Still on the ground, Junior gapes at the king, but @%$#!!! and Goofy shove his head out of frame so they can gape even harder while sitting on Junior’s prone body. “Your Majesty?” @%$#!!! asks, but Mickey only puts his finger to his nonexistent lips and replies, “Shh! You gotta board the train and leave town! The train knows the way.” He came all the way to Twilight Town just to tell these idiots to leave Twilight Town? When the only thing at least two of them want in life is to find him and stay by his side? Solid plan, Your Grace. To give them a little nudge toward doing what he wants, Mickey also hands over a pouch of munny–to be precise, Roxas’s pouch of munny, originally Olette’s. That is fucking cold, dude. And wasn’t this in the hands of Ansem very recently? How did Mickey get this from Ansem? How is Ansem even alive? WHAT DOES IT ALL MEAN?!

I know, I know. Let’s just play in the space for a little while.

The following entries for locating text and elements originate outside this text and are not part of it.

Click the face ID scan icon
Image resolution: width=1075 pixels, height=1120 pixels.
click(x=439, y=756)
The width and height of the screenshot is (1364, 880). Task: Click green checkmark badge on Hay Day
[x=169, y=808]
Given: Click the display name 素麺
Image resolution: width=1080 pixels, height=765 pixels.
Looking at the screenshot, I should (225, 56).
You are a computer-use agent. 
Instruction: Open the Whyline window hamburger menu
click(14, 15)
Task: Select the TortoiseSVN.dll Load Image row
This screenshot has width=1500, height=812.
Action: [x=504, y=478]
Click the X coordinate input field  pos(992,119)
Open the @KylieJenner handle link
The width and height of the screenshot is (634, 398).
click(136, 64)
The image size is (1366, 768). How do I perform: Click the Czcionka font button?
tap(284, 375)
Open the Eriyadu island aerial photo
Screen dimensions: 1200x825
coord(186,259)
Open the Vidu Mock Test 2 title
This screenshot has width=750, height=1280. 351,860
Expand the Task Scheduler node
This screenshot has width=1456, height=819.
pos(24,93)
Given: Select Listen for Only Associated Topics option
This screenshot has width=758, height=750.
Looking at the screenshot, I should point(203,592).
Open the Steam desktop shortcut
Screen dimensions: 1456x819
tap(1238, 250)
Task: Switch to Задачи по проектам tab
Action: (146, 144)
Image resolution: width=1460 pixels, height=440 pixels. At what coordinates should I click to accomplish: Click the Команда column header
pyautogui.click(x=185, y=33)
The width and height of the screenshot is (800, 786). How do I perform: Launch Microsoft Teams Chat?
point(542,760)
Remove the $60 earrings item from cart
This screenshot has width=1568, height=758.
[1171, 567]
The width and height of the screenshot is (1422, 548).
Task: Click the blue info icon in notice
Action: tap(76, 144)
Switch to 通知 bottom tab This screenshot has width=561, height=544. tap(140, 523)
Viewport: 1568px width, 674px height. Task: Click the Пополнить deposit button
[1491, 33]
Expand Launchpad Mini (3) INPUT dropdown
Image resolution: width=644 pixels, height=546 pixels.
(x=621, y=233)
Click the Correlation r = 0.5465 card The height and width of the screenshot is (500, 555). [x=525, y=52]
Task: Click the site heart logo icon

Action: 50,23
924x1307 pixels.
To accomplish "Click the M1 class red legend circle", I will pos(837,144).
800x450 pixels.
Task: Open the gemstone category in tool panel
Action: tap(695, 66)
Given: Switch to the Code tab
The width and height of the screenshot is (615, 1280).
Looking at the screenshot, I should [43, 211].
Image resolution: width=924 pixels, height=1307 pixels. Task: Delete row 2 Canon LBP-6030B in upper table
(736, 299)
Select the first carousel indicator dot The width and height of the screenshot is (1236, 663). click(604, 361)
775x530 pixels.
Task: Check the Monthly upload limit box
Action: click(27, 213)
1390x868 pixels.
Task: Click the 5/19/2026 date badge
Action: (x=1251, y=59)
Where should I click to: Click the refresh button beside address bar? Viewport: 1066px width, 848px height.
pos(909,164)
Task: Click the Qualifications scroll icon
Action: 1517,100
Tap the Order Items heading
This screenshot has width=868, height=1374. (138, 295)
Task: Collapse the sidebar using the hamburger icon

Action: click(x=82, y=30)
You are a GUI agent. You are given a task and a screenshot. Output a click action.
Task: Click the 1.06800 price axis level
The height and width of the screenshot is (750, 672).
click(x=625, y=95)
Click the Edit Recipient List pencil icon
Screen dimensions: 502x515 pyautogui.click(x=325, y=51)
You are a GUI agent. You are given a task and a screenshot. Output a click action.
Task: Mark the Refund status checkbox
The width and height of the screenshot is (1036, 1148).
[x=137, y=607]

@%$#!!! very much has some fucking followup questions, but King Mickey is already running back into town. “The King… Was that really him?” Junior asks. Jesus Christ, guy. “It coulda been… Yelp, I know it was!” Goofy replies. Double Jesus Christ. Can we get the hat trick? @%$#!!! stares after his lord and master a moment longer, then says, in a chipper, sing-song voice, “Now we know he’s okay!” Aaaaand triple Jesus Christ. We did it!